If you are ready to do a better job of tapping into this valuable resource, here’s a few tips to get you started.
Check your ego long enough to truly listen.
Don’t unwittingly thwart the thinking of others by shooting down ideas that don’t fit your preconceived notions. Remember to honor the experience of those around you by listening.
As a leader you must hear information and opinions – even when they point to weakness in your organization – without being defensive. Otherwise, you will miss valuable information because others will be too afraid of being on the receiving end of a bad reaction.
Ask learning questions.
Albert Einstein supposedly said, “Curiosity is more important than knowledge.” Stay curious and exercise that curiosity by asking learning questions. Learning questions are those questions that you ask because you genuinely don’t know the answer – or you believe you do know the answer but you are willing to suspend your belief in order to learn what others think.
Take a risk.
When you encourage people to think and to come up with ideas, you have to face the fact that not all ideas will be good ones. Some ideas will seem good at first, but will fail. This seems like a risky proposition for a leader. It is even riskier for the employee if the organization is known to punish failures. As a leader, your best option is to accept the risk and lead a culture where failures are learning opportunities.
Take team members out of their silos.
To promote even greater creative thinking, provide opportunities for team members to regularly work on problems and challenges outside of their functional areas.
Even senior team members lose sight of the big picture when they are exclusively enmeshed in the issues and priorities of their own areas.
When I ran a direct mail company, I would routinely have new sales people spend a week working in the mail plant. Subsequently, they consistently had better, more creative (and executable) production ideas, than the sales people who had not had this experience.
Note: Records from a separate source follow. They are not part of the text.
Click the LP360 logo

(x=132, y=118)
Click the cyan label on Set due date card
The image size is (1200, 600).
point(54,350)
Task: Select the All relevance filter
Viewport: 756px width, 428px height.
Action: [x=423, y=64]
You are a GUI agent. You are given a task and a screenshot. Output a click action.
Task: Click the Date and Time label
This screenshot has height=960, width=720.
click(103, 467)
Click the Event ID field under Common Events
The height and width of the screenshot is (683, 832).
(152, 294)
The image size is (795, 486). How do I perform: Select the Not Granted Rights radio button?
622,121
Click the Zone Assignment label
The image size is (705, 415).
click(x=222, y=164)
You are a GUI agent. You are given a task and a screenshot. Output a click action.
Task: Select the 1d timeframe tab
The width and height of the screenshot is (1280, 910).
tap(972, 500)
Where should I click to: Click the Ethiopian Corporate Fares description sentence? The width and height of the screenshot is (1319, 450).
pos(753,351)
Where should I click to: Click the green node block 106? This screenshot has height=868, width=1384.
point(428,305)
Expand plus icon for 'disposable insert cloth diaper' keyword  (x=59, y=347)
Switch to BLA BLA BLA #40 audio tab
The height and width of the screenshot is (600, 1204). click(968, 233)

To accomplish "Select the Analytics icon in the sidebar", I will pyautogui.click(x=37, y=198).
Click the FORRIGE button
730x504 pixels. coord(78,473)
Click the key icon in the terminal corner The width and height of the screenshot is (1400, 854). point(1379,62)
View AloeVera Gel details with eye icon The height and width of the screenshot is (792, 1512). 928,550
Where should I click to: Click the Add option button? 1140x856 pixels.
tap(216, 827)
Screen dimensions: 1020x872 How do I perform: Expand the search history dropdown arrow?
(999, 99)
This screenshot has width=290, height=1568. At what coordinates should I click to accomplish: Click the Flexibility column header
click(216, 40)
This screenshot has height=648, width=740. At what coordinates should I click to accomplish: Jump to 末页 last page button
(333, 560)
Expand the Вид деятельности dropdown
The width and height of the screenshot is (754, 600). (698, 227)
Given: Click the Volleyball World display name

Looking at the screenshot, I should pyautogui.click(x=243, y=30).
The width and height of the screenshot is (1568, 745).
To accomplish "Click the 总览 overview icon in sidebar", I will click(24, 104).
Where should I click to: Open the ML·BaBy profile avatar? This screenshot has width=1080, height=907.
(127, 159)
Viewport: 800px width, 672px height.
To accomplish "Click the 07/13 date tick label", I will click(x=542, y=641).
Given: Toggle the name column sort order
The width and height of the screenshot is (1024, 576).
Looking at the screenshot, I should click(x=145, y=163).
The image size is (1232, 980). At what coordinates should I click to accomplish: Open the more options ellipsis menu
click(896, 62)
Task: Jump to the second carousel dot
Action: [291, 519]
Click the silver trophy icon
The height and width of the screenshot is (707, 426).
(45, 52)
Orchestrate opportunities for people to offer their best thinking
The conference that I mentioned above used the ‘Open Space’ concept which is designed to elicit the best thinking at a grassroots level by allowing participants to create the topic agenda in real time and attend (and leave) sessions at their own discretion. It looks a bit like organized chaos but, amazingly, it works. You can learn more at www.openspaceworld.org, an informational website about the concept.
You don’t need have a full blown conference, however, to encourage people to offer their best thinking so that you and your organization can benefit. Any setting where you make it clear that you believe that others hold the wisdom and that you are there to listen can work. The trick is to create the right culture for thinking and sharing.